第325章 高橋進の狂乱

鈴木羽のこの態度は誰も予想していなかったが、池村琴子は笑顔を浮かべ、心配を払拭した。

竹内雅子という人は、他人の心理を弄ぶのが大好きだ。鈴木羽の心が崩れなければ、心配することはないと思った。

しかし、最初に崩れたのは高橋進だった。

高橋進はホテルに滞在していたが、すぐにこの写真を受け取った。それも竹内雅子から直接送られてきたものだった。

「高橋社長、私が食事に出かけた時に、奥様がこの男性とデートしているのを見かけました。誤解かもしれないと思い、まずはお見せしたかったのですが」

竹内雅子からこのメッセージが来た時、高橋進は彼女が意図的に離間を図っているのだと思った。結局のところ、竹内雅子を解雇したばかりだったのだから。

しかし、山田義隆と鈴木羽がコーヒーを飲んでいる写真を見た時、高橋進は怒りで顔が歪み、すぐに鈴木羽に問い詰めようと思った。

この写真では、山田義隆と鈴木羽は向かい合って座っているが、山田義隆が鈴木羽を見る目つきには、何か意味深なものがあった。

若い頃の山田義隆と鈴木羽の関係を思い出し、高橋進の顔は青ざめたり赤くなったりした。

よし、いいだろう。これは彼の病気に付け込んで、とどめを刺そうというわけか?

高橋進はドアの方へ歩きかけたが、突然自分が今「アルツハイマー病」の状態であることを思い出した。

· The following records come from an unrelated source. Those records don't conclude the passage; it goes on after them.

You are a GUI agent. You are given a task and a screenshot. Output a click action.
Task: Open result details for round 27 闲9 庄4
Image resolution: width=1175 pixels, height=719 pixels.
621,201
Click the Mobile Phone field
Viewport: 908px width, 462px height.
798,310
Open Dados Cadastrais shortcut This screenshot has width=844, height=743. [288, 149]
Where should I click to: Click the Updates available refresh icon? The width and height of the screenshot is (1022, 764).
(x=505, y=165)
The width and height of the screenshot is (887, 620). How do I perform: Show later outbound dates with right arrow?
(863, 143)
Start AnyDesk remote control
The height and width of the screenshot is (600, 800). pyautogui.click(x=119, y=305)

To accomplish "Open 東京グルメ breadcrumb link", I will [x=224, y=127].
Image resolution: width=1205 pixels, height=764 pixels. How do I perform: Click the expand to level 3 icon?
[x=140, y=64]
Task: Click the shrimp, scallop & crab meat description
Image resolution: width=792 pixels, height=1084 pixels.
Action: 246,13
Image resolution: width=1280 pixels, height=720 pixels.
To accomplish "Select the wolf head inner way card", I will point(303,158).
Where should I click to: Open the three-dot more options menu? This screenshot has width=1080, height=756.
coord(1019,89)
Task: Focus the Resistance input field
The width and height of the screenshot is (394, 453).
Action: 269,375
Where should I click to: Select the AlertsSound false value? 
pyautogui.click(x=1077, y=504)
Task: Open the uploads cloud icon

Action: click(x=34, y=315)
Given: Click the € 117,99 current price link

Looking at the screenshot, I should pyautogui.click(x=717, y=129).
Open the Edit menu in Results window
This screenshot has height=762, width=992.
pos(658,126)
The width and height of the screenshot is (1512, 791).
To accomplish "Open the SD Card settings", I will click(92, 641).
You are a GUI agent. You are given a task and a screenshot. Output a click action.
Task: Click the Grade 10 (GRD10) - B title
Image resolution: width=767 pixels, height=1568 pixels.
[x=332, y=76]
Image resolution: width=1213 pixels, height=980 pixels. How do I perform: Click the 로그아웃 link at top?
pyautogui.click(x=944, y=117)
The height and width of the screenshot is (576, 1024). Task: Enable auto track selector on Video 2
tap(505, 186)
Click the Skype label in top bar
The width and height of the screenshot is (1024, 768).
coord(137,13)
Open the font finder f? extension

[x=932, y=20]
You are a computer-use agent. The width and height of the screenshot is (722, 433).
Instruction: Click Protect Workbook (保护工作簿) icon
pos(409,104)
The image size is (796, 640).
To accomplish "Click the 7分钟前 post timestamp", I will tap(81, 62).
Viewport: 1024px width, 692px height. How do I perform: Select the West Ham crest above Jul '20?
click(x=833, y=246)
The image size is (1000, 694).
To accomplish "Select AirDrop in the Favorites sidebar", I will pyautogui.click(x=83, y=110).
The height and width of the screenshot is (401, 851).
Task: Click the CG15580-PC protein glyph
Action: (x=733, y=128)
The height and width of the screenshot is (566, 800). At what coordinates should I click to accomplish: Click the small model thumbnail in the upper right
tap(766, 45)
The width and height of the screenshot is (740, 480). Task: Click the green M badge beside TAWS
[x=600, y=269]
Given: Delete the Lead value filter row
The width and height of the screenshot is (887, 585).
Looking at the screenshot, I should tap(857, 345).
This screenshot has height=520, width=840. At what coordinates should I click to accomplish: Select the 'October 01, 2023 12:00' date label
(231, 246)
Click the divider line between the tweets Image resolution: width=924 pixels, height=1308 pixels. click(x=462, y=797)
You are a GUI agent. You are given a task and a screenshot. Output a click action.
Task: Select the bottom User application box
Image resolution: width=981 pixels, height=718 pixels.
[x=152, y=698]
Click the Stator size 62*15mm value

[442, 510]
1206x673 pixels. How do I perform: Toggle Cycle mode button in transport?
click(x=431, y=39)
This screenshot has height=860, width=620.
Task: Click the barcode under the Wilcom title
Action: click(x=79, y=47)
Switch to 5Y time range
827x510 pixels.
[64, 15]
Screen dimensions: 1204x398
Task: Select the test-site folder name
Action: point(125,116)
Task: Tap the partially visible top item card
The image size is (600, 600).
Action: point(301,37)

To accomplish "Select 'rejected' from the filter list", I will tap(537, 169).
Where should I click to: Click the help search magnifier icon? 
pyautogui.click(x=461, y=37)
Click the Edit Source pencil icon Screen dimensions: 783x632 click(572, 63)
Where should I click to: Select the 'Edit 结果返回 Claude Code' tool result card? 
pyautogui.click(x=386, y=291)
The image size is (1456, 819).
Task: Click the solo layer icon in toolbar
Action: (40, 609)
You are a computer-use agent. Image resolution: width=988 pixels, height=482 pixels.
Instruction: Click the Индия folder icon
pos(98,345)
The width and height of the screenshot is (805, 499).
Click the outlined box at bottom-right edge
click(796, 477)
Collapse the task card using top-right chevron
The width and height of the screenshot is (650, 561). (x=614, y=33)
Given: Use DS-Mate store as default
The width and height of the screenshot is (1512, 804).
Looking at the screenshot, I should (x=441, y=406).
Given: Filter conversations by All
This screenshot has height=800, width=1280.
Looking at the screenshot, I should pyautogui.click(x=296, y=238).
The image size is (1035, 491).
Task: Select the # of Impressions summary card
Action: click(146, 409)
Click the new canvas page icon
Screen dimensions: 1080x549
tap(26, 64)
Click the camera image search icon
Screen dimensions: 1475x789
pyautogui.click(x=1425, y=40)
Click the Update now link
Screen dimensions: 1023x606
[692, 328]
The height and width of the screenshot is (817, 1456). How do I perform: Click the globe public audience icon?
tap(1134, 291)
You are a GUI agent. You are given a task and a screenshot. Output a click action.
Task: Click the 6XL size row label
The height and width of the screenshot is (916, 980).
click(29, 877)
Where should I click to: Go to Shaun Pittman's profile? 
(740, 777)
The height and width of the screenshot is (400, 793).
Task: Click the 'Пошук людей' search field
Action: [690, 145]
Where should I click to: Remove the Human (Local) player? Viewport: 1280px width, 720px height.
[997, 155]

もし直接問い詰めに行ったら、それは病人らしい行動だろうか?

病気のふりをしながら我慢するなんて、彼にはできなかった。

ドアを開けると、じっと自分を見つめる警備員たちの目に気づき、怒りが込み上げてきた。

上場企業の社長である光町一の富豪が、まるで囚人のように監視されているなんて、何という話だ?!

こんなに惨めな思いをしたことは今までなかった。

高橋進は怒りが増すばかりで、「バン」とドアを閉め、部屋に戻って親友に電話をかけた。

「進か、どうしたんだ?」

高橋進は深く息を吸って:「この病気はどうすれば治るんだ?」

吉田院長は彼の親友であり、同級生でもあった。今回の病気の演技が上手くいったのも、この友人の功績が大きかった。

「治す?前は一生治らなくても構わないと言っていたじゃないか?」高橋進の言葉を聞いて、吉田院長は困惑した。